JOURNAL ARTICLE
REVIEW

Arrhythmia risk stratification with regard to prophylactic implantable defibrillator therapy in patients with dilated cardiomyopathy. Results of MACAS, DEFINITE, and SCD-HeFT

Wolfram Grimm, Peter Alter, Bernhard Maisch
Herz 2004, 29 (3): 348-52
15167963
To date, generally accepted indications for prophylactic defibrillator implantation in patients with dilated cardiomyopathy do not exist. Recently, the Marburg Cardiomyopathy Study (MACAS) revealed left ventricular ejection fraction to be the only significant arrhythmia risk predictor in a relatively large patient population with dilated cardiomyopathy.
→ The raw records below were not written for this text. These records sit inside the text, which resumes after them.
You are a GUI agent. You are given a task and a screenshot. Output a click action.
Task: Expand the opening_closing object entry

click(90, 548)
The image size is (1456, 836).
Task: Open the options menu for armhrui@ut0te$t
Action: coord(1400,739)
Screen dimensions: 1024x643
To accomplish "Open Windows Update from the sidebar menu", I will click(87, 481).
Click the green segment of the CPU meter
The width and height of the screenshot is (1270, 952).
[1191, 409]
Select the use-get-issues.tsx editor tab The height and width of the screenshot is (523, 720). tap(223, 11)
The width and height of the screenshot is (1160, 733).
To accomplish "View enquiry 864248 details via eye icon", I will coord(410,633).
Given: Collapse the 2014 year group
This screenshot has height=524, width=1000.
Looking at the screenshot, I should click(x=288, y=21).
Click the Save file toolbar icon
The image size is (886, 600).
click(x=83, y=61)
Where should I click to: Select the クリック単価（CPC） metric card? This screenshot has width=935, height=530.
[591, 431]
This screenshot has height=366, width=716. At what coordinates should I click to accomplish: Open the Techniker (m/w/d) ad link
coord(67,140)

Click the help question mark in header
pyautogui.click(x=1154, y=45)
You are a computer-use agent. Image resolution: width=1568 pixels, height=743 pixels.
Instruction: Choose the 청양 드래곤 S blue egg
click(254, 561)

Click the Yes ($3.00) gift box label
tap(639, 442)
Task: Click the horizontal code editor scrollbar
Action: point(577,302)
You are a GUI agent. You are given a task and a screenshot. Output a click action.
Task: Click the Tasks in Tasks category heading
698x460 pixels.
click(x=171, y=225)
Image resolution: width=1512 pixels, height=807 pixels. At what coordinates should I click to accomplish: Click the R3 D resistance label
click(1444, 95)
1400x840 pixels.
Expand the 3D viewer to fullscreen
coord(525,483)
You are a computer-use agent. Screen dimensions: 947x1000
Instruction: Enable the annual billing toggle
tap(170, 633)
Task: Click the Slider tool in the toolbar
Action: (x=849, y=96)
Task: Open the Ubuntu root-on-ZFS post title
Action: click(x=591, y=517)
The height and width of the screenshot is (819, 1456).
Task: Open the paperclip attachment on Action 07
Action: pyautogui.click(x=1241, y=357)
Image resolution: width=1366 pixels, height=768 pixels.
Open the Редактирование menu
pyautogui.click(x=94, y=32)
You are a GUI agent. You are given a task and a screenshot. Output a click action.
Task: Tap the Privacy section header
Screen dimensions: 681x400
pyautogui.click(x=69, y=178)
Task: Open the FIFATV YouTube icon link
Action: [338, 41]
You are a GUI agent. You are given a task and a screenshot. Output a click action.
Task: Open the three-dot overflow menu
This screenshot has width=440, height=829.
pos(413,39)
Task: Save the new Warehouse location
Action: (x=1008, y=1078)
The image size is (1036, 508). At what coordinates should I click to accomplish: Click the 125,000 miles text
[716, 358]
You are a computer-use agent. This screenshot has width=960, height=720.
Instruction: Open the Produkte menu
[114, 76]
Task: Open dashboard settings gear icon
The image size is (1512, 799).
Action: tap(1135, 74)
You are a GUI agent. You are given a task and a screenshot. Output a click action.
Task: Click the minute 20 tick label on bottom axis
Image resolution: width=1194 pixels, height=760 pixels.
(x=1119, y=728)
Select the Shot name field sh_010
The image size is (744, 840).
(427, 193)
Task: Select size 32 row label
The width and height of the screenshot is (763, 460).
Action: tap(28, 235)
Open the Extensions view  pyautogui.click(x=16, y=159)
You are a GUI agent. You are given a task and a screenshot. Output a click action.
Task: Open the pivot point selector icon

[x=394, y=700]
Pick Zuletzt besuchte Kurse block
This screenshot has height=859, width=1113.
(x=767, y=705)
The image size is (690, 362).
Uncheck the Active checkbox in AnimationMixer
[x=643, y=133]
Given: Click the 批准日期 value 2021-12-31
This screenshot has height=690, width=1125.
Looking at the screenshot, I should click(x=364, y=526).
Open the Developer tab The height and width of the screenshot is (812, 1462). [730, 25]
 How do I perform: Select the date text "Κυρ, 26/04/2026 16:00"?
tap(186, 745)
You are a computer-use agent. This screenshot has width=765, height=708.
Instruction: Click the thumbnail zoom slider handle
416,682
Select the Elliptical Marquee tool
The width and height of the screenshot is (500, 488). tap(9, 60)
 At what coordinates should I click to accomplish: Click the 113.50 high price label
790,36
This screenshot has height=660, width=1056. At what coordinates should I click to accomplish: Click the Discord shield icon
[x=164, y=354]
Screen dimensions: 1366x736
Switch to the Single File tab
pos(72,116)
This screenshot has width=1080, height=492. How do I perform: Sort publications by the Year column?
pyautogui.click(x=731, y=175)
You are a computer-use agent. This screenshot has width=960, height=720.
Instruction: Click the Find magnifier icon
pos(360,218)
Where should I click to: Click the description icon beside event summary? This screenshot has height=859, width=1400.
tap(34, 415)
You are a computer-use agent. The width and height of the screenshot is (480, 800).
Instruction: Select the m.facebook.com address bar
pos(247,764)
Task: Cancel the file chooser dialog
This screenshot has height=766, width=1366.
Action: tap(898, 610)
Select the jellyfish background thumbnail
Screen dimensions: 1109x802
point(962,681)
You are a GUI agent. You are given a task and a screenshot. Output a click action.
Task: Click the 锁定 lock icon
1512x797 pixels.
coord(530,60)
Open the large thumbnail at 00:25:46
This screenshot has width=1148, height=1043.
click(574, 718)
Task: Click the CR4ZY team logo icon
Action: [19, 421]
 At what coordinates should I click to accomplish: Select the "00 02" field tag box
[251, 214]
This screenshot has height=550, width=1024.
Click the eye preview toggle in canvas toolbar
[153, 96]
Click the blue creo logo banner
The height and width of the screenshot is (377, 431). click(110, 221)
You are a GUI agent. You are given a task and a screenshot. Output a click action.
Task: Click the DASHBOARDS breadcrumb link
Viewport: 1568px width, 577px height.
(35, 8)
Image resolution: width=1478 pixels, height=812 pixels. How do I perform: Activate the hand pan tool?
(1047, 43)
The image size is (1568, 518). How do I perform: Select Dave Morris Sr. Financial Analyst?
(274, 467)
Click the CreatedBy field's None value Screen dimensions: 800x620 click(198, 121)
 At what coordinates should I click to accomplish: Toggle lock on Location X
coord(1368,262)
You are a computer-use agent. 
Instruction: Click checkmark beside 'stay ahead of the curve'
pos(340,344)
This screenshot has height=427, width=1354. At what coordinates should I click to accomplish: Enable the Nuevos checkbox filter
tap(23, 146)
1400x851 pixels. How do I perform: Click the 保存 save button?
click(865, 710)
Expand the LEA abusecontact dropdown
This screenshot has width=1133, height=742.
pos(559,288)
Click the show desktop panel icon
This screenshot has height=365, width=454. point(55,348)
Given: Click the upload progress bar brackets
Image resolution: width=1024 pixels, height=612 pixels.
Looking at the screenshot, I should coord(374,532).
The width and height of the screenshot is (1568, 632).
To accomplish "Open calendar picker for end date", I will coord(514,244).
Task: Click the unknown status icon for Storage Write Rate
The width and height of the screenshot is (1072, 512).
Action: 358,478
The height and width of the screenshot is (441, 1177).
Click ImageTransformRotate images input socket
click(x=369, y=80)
Meanwhile, the preliminary results of two prospective randomized trials evaluating prophylactic defibrillator therapy in dilated cardiomyopathy have been reported. The Defibrillators in Nonischemic Cardiomyopathy Treatment Evaluation study (DEFINITE) randomized 458 patients with a history of symptomatic heart failure, a left ventricular ejection fraction < or = 35% and arrhythmias on Holter to an ICD versus no ICD. As a result, ICD therapy was associated with a significant reduction of arrhythmic deaths, which failed to result in a significant decrease in total mortality due to an insufficient number of patients in DEFINITE. The Sudden Cardiac Death in Heart Failure Trial (SCD-HeFT) was a three-arm study comparing placebo to amiodarone to prophylactic ICD therapy in a total of 2,521 patients with ischemic cardiomyopathy (51%) or nonischemic dilated cardiomyopathy (49%). All patients in SCD-HeFT had a left ventricular ejection fraction inverted exclamation mark U 35% despite optimized medical heart failure therapy. SCD-HeFT showed a significant reduction of total mortality in the ICD group, whereas amiodarone did not improve survival.